DESIGN: Qualitative study involving focus group interviews (FGIs) and key informant interviews (KIIs).
SETTING: Interviews were conducted in multiple cities within the United States during June-July 2019.
PATIENTS, PARTICIPANTS: FGI participants (N=36) included community dwelling adults, 65 years of age or older, who took 5+ chronic medications, or their caregivers. KII participants (N=15) included health care professionals caring for similar populations.
INTERVENTIONS: Participants were given samples of blister packs and pouches and asked about medication management and appearance and usability of medication packaging. Interviews were audio-recorded with participants' consent, then transcribed and coded using Atlas. ti.
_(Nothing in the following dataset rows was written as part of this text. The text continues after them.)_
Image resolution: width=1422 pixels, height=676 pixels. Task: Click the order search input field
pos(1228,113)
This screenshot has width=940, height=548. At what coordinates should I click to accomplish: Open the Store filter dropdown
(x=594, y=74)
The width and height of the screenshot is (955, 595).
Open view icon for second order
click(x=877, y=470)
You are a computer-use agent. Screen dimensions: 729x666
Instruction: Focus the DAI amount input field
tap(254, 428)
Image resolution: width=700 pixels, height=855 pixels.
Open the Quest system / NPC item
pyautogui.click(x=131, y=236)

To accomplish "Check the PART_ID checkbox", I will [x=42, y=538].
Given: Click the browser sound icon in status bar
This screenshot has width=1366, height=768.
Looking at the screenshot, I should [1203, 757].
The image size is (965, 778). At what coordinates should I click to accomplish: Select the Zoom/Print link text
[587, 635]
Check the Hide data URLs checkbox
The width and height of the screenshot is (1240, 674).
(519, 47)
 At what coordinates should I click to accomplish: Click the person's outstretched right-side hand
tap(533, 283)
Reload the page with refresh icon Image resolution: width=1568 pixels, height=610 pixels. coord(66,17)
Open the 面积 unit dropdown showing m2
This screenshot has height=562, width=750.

Recurrent and emergent themes were identified, and selected quotes served as examples of identified themes.
MAIN OUTCOME MEASURE: Participants' perceptions regarding medication packaging.
RESULTS: Participants' preferences varied for different multi-medication packaging systems. Similarly, most FGI participants did not communicate a strong attitude for or against their existing management systems. However, many FGI participants perceived a need for larger font size than seen on the either of the multimedication packaging samples. KII participants also preferred a larger font size on both packagings. KII participants thought the blister packs offered better visual organization and enabled caregivers to quickly assess adherence. However, KII participants expressed concern about integrating as-needed and short-term use medications and noted difficulty opening both types of packages.
CONCLUSION: Visual appearance is important to both patients and health care providers. Continued research in this area is vital for tailoring packaging types and technology to patients.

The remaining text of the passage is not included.